Oakland, Calif., officials have been ordered to clean up debris from December's Ghost Ship fire that was dumped improperly on the shore of San Francisco Bay in the days after the horrific fire that killed 36 partygoers in California's worst structure fire since the 1906 earthquake.
State water regulators are insisting that the debris be cleaned up or at least covered to reduce the chance of it contaminating the bay, a waterway protected by strict environmental laws. The order was issued by the San Francisco Bay Regional Water Quality Control Board after another regulator, the Bay Area Air Quality Management District, said the Oakport Street site contained no environmental hazards.
Removed from site
The material was cleared of hazardous waste and checked for evidentiary value by federal and local fire investigators before it was dumped near San Leandro, according to the San Francisco Chronicle newspaper. The charred debris was removed from the scene at 31st Avenue and International Boulevard in the city's Fruitvale district to allow better access to first responders and criminal investigators at the burned structure.
Dale Browner of the water quality board's watershed division told the San Francisco Chronicle newspaper that the agency could not tell for sure whether the debris posed any environmental hazard if it got washed into the bay by future rainstorms. The dumpsite is hundreds of feet downhill from San Leandro Bay.
“The debris was fairly clean debris in the first place,” Browner said. “The material was taken in several different directions: hazardous material was taken off and dealt with, evidence was taken in another direction and this is the debris that was not evidence, not hazardous waste, just sort of in the way."
Temporary measure
But city officials promised that the dumping was only temporary until the material could be moved to a proper landfill, Browner said “I’ve asked them to do something about it,” he told the newspaper.

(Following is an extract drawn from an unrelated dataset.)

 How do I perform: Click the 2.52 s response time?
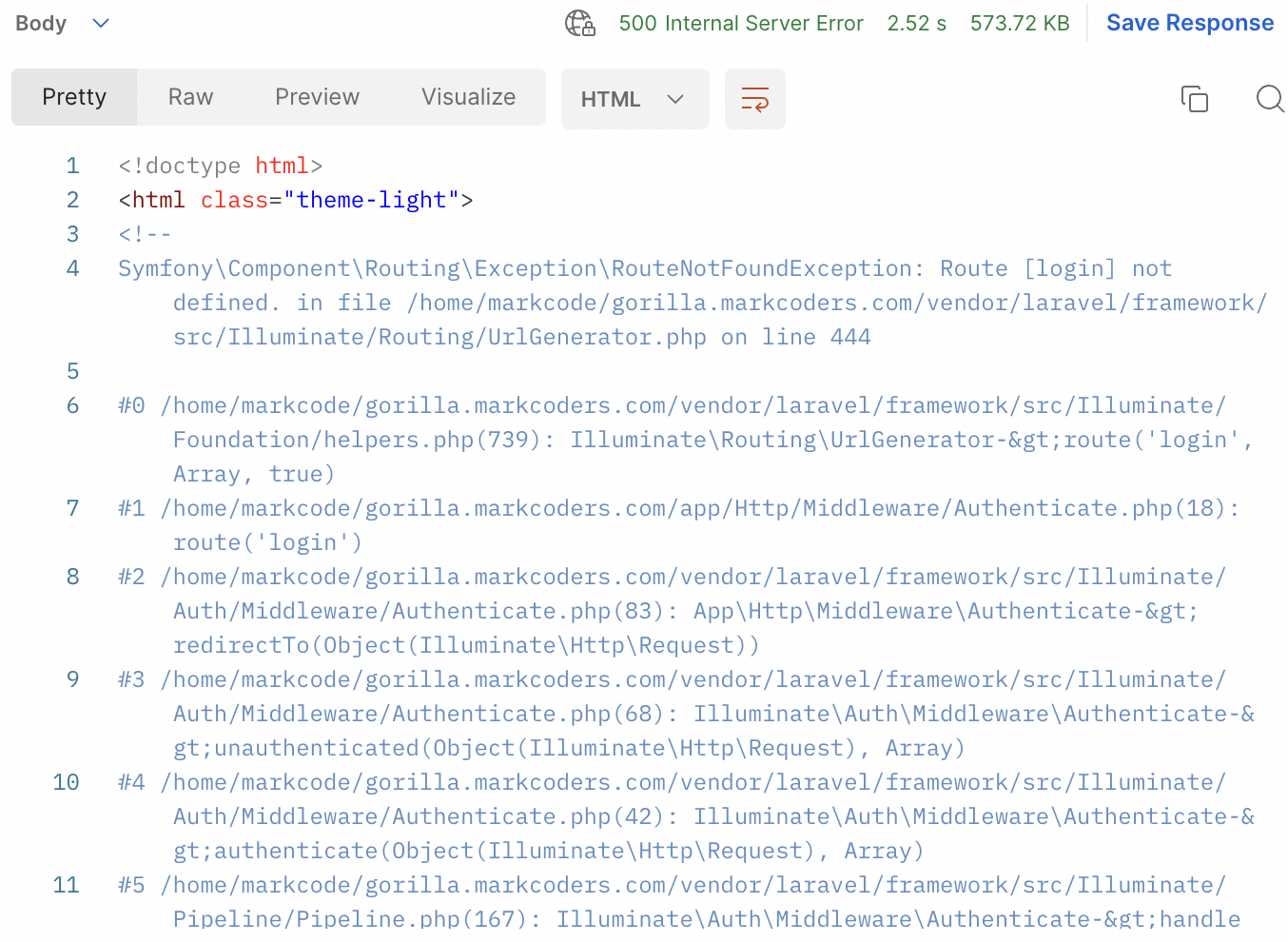916,23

Oakland spokesman Harry Hamilton said the city decided to dump the debris at Oakport Street and two other sites because they were "available and appropriate," the newspaper said.

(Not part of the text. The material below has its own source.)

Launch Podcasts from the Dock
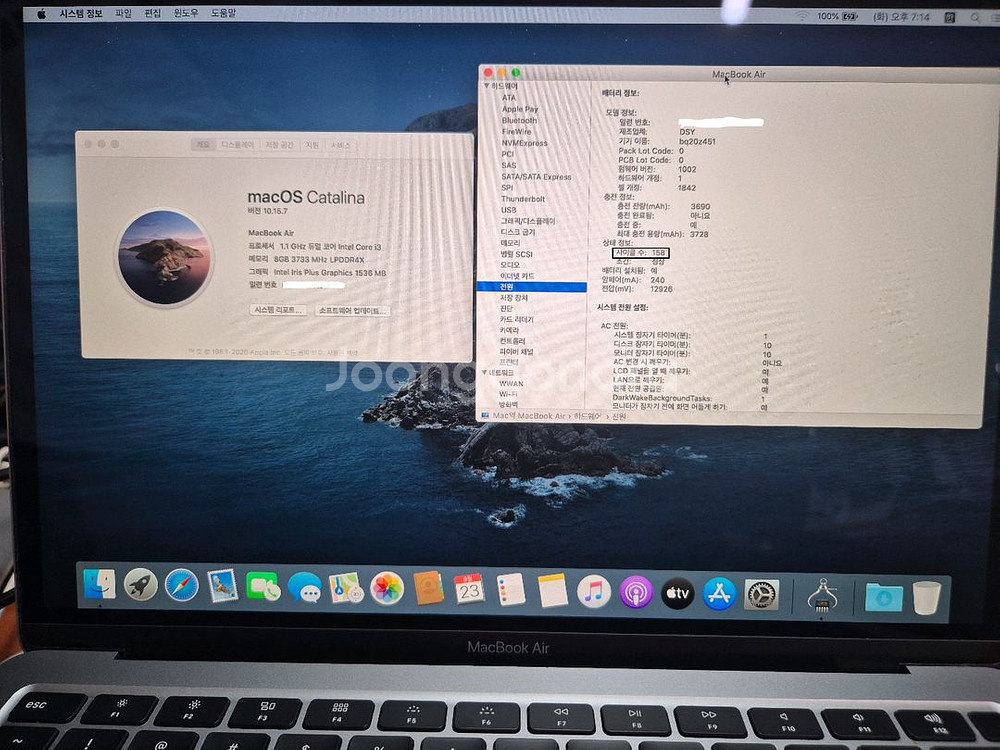The height and width of the screenshot is (750, 1000). (635, 593)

The 36 who died in the Dec. 2 fire were primarily young people attending a music performance at the Ghost Ship warehouse, which had been converted into an unauthorized live/work residence several years ago.
The warehouse, which was built in the 1930s as a milk bottling plant, was zoned for commercial use only, the newspaper said.
The Alameda County District Attorney's Office is conducting an investigation into the fire to determine if criminal charges are warranted, the newspaper said.